There are an increasing number of ways to do machine learning inference in the datacenter, but one of the increasingly popular means of running inference workloads is the combination of traditional CPUs acting as a host for FPGAs that run the bulk of the inferring.
This is distinct from machine learning training, which at the moment is dominated by the combination of CPUs hosts and GPU accelerators, the latter of which do the parallel processing that runs the neural network and creates the model upon which inference is based. There are good reasons for these distinct architectures to be used.
Deep learning consists of two phases: Training and inference. As illustrated in Figure 1 below, training involves learning a neural network model from a given training dataset over a certain number of training iterations and loss function. The output of this phase, the learned model, is then used in the inference phase to speculate on new data.
The major difference between training and inference is that training employs forward propagation and backward propagation (two classes of the deep learning process) whereas inference mostly consists of forward propagation2. To generate models with good accuracy, the training phase involves several training iterations and substantial training data samples, thus requiring many-core CPUs or GPUs to accelerate performance.
After a model is trained, the generated model may be deployed (forward propagation only) e.g., on FPGAs, CPUs or GPUs to perform a specific business-logic function or task such as identification, classification, recognition and segmentation [see Figure 2 below].

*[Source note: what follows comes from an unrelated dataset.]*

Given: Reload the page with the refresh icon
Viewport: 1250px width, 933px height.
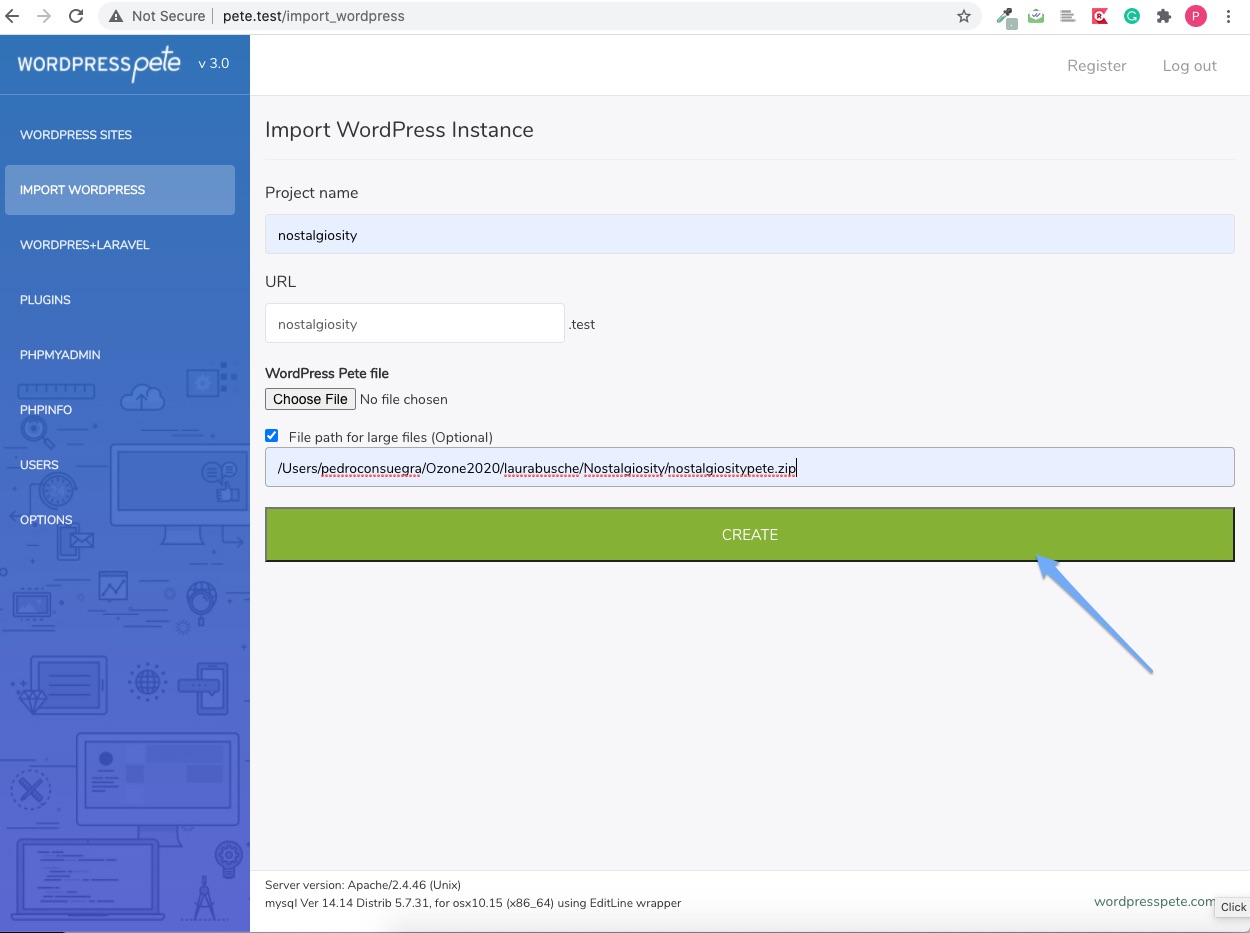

For this model deployment and inferencing stage, FPGAs are getting more and more attractive for Convolutional Neural Networks (CNN) because of their increasing floating-point operation (FLOP) performance, and secondly their support for both sparse data and compact data types. These trends are favoring FPGA-based platforms since FPGAs are designed to handle irregular parallelism and fine-grained computations compared to GPUs and CPUs. The focus of this tech note will be on FPGA as accelerated inference platform for CNNs.
Why Choose An FPGA Accelerator?
FPGAs provide flexibility for AI system architects searching for competitive deep learning accelerators that also support differentiating customization. The ability to tune the underlying hardware architecture, including variable data precision, and software-defined processing allow FPGA-based platforms to deploy state-of-the-art deep learning innovations as they emerge. Other customizations include co-processing of custom user functions adjacent to the software-defined deep neural network. Underlying applications are in-line image and data processing, front-end signal processing, network ingest, and I/O aggregation.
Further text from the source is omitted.